───── PROVIDED RECORDS
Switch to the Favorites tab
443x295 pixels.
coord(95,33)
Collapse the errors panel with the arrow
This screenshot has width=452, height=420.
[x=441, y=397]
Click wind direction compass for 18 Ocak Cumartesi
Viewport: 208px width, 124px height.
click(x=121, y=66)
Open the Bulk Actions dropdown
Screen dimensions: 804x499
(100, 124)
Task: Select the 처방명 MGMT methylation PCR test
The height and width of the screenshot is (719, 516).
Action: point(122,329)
──────────
───── PROVIDED RECORDS
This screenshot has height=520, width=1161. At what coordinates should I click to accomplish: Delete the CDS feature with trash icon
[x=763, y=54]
──────────
TASK DETAILS: The lines above, starting at the one with "Switch to the Favorites tab" and ending at the one with "Task: Select the", are the only ones to return, exactly as written.

WRITTEN RESPONSE:
Switch to the Favorites tab
443x295 pixels.
coord(95,33)
Collapse the errors panel with the arrow
This screenshot has width=452, height=420.
[x=441, y=397]
Click wind direction compass for 18 Ocak Cumartesi
Viewport: 208px width, 124px height.
click(x=121, y=66)
Open the Bulk Actions dropdown
Screen dimensions: 804x499
(100, 124)
Task: Select the 처방명 MGMT methylation PCR test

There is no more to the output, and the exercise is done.